Work required → For this exercise, reproduce the entries below exactly, but only from the line containing "Image resolution: width=1400" through the line containing "Task: Toggle the remember password checkbox", both included.

Data section →

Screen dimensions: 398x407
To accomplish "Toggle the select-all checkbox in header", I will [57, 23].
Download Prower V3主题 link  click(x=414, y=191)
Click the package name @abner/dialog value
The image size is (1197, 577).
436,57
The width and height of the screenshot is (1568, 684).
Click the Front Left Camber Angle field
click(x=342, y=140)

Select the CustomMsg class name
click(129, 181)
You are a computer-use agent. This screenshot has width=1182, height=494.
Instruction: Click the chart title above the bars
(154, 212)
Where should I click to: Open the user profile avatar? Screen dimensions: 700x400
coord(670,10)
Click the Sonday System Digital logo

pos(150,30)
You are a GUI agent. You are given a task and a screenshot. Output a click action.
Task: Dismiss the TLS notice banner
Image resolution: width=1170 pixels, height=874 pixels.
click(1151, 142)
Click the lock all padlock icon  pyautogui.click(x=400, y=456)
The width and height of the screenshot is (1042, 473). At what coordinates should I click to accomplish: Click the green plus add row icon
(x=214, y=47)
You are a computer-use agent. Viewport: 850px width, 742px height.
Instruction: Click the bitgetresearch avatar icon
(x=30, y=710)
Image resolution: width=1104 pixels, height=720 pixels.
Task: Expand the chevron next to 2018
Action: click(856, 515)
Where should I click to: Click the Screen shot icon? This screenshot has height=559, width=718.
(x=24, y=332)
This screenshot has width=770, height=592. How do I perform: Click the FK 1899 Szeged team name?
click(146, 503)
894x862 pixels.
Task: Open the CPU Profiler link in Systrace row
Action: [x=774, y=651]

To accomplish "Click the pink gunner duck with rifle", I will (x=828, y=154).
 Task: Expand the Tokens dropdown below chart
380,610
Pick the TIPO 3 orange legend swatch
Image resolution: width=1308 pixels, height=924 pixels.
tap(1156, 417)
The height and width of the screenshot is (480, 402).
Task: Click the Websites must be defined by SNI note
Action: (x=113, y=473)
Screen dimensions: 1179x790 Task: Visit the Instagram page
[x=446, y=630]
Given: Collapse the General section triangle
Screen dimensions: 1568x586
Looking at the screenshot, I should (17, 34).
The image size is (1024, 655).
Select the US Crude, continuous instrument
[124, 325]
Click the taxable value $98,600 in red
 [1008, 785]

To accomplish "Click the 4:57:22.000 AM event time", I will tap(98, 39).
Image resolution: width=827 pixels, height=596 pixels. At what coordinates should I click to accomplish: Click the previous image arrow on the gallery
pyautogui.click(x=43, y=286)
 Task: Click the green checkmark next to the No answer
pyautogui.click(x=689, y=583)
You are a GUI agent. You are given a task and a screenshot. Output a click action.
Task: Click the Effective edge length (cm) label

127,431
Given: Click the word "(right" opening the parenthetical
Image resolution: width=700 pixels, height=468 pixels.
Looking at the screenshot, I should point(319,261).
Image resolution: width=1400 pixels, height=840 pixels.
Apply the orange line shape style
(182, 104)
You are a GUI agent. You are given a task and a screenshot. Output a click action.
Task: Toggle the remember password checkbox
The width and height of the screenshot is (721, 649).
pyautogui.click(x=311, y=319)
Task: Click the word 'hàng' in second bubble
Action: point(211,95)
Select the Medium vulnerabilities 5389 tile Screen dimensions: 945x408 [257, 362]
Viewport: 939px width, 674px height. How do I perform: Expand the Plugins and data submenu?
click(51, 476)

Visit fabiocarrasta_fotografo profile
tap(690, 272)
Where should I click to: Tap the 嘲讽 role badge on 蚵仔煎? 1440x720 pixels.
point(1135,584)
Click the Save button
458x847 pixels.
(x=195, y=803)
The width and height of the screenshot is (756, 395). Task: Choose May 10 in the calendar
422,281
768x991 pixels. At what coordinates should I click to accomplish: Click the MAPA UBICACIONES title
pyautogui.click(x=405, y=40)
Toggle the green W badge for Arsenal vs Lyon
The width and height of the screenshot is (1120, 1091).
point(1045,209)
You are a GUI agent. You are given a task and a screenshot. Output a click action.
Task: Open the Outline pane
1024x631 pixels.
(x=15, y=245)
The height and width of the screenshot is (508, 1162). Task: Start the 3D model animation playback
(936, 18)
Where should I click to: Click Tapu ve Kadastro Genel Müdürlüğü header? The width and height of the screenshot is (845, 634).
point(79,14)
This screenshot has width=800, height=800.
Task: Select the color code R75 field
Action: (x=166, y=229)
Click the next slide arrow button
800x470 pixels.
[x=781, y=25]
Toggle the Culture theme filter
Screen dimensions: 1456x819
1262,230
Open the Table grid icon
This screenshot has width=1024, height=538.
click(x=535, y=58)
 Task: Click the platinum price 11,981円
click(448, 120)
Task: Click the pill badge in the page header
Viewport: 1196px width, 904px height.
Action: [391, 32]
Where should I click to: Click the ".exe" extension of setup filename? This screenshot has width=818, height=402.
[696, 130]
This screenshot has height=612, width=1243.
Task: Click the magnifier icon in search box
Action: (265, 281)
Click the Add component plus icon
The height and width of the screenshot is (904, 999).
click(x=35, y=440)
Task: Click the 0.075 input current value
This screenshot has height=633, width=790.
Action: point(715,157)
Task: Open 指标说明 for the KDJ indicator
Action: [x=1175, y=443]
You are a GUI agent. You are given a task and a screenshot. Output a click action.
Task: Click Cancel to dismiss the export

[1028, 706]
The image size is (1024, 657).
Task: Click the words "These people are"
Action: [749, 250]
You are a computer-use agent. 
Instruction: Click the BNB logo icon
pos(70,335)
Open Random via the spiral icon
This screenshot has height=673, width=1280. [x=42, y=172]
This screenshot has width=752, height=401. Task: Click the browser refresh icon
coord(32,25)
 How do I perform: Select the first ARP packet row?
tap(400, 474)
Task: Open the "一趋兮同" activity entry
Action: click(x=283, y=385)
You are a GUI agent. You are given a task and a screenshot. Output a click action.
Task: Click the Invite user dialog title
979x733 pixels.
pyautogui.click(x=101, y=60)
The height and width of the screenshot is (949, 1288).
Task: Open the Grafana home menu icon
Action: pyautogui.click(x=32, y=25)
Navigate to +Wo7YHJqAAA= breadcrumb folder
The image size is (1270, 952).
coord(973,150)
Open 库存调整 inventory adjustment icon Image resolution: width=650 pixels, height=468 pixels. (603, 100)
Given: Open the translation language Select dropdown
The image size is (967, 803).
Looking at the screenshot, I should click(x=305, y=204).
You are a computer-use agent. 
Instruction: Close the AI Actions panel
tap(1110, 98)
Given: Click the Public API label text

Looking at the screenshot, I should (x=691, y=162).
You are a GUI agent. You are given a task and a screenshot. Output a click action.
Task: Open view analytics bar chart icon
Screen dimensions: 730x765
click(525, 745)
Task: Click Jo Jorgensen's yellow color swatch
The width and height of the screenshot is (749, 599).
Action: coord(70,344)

Answer box →
Image resolution: width=1400 pixels, height=840 pixels.
Apply the orange line shape style
(182, 104)
You are a GUI agent. You are given a task and a screenshot. Output a click action.
Task: Toggle the remember password checkbox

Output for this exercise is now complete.